What you will do — From the line with "Open the 打印表单" through the end of the items, repeat the lines with "dropdown" swapped for "menu" and everything else left unchanged.
◇ ◇ ◇ ◇ ◇
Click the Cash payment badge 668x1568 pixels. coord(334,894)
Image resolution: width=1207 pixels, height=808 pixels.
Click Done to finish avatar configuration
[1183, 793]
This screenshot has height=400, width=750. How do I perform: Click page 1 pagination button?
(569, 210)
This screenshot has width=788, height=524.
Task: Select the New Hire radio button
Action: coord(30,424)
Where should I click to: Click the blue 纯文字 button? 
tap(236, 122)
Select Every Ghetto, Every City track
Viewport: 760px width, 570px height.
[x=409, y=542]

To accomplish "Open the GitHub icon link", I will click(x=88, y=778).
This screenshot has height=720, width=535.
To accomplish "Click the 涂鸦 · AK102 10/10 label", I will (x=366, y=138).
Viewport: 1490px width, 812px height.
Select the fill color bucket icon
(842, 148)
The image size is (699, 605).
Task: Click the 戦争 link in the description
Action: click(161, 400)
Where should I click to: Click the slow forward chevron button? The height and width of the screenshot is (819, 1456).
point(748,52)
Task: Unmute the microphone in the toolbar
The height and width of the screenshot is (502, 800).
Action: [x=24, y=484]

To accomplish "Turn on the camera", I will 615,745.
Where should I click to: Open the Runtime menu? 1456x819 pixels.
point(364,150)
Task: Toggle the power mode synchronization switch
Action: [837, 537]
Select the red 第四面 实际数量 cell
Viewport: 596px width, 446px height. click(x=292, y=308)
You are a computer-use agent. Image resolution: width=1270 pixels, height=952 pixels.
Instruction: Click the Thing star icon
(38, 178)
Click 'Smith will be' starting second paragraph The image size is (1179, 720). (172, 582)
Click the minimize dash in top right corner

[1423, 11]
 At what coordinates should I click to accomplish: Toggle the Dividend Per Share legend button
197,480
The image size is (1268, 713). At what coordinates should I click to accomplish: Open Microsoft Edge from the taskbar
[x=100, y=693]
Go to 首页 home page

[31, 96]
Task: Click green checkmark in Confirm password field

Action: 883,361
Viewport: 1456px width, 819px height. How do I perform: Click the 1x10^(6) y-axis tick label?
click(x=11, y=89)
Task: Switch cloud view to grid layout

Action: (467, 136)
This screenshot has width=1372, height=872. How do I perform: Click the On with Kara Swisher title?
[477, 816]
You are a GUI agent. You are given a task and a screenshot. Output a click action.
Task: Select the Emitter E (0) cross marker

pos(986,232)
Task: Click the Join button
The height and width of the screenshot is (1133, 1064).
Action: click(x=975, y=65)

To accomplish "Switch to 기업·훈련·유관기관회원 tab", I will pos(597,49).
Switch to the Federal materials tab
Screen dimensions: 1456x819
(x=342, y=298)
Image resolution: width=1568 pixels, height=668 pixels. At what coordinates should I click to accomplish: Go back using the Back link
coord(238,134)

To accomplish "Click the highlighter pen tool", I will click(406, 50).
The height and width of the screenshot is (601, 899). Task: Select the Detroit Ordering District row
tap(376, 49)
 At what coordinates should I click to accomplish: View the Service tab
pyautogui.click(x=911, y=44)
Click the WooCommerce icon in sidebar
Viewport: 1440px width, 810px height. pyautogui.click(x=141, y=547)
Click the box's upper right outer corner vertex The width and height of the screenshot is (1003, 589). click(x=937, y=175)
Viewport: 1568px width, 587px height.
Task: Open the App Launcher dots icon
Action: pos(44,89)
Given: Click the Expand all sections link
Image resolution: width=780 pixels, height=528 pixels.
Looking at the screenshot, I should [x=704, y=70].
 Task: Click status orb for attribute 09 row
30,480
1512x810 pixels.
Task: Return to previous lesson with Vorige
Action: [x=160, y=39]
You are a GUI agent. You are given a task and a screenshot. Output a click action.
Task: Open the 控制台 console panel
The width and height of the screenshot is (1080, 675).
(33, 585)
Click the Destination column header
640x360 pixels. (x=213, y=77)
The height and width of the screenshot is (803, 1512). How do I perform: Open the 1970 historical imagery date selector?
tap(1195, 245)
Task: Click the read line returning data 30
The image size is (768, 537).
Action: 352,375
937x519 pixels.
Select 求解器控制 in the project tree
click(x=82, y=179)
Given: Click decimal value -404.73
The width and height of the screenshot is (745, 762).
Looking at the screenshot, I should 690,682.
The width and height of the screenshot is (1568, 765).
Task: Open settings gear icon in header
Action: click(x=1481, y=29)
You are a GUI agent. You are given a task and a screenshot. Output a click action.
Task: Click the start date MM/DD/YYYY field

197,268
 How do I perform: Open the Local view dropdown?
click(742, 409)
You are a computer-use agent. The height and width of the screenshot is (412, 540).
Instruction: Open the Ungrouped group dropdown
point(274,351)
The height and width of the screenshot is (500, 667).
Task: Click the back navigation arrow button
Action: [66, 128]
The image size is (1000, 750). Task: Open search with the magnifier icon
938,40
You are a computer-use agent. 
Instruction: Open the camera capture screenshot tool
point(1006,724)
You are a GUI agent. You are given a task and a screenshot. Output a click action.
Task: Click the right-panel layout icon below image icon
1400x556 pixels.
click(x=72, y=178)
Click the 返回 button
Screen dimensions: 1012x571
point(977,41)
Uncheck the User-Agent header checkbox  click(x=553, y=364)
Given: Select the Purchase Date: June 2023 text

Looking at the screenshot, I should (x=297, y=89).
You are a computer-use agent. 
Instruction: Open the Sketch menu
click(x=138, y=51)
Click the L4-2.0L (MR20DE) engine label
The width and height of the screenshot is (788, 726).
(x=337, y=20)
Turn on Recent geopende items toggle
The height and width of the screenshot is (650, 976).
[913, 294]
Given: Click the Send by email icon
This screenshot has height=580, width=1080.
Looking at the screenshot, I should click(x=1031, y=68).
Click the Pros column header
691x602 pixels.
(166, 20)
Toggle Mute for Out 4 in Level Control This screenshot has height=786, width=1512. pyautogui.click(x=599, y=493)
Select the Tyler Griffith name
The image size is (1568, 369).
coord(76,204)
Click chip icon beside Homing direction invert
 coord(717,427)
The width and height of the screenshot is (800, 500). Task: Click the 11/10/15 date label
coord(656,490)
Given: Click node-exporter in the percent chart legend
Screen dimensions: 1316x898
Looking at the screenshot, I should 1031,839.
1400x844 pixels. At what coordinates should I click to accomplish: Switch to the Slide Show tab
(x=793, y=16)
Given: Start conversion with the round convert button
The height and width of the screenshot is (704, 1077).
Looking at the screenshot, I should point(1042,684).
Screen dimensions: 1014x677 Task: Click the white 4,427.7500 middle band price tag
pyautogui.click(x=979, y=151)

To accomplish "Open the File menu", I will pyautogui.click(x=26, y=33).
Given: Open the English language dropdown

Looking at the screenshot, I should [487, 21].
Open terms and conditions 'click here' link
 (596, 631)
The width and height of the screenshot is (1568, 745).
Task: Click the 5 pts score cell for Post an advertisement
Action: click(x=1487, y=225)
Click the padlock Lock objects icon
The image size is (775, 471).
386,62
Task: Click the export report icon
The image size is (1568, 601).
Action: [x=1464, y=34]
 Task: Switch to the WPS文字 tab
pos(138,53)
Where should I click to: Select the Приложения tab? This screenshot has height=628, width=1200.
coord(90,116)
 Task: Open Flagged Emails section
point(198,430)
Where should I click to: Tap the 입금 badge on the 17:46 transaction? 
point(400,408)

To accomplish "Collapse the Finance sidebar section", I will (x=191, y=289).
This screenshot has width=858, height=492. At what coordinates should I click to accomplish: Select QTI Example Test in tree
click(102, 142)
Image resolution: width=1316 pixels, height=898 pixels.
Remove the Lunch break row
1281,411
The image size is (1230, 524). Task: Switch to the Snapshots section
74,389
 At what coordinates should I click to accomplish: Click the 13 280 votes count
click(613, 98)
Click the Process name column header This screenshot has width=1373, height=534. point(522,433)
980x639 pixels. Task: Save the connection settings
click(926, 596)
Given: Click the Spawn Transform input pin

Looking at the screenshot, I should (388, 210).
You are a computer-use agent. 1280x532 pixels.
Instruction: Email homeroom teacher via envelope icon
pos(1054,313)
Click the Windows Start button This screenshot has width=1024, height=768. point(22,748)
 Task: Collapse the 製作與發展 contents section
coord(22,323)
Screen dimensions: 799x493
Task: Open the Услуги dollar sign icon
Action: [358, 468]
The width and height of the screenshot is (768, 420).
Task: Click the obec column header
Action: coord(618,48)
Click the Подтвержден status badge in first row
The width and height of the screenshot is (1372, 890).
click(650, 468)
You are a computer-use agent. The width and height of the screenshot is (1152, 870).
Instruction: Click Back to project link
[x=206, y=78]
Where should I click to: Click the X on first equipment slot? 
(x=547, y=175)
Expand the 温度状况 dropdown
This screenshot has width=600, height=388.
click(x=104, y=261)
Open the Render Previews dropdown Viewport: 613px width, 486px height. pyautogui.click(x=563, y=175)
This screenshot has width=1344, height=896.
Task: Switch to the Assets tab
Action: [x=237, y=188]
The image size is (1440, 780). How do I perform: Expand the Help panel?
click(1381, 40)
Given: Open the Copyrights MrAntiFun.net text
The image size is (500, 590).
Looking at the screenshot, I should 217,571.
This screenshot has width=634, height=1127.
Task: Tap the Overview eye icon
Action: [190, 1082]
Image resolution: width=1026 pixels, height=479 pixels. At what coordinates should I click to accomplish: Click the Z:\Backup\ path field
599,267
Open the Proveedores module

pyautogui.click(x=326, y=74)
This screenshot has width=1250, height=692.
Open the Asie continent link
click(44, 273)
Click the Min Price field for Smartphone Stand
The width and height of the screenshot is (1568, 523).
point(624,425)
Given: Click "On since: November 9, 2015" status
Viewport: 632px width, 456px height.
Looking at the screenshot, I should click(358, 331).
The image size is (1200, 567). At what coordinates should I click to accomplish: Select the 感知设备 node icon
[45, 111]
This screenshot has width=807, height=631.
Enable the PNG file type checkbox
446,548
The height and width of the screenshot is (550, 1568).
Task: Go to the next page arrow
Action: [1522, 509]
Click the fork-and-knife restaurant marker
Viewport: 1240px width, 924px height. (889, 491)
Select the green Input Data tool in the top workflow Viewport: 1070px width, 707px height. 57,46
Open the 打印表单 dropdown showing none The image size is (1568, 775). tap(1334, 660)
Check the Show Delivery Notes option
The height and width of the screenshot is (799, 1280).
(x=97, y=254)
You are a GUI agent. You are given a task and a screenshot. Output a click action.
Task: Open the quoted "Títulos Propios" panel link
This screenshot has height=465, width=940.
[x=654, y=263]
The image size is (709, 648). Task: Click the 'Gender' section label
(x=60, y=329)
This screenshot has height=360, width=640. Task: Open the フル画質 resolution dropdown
◇ ◇ ◇ ◇ ◇
Full answer —
Open the 打印表单 menu showing none The image size is (1568, 775). tap(1334, 660)
Check the Show Delivery Notes option
The height and width of the screenshot is (799, 1280).
(x=97, y=254)
You are a GUI agent. You are given a task and a screenshot. Output a click action.
Task: Open the quoted "Títulos Propios" panel link
This screenshot has height=465, width=940.
[x=654, y=263]
The image size is (709, 648). Task: Click the 'Gender' section label
(x=60, y=329)
This screenshot has height=360, width=640. Task: Open the フル画質 resolution menu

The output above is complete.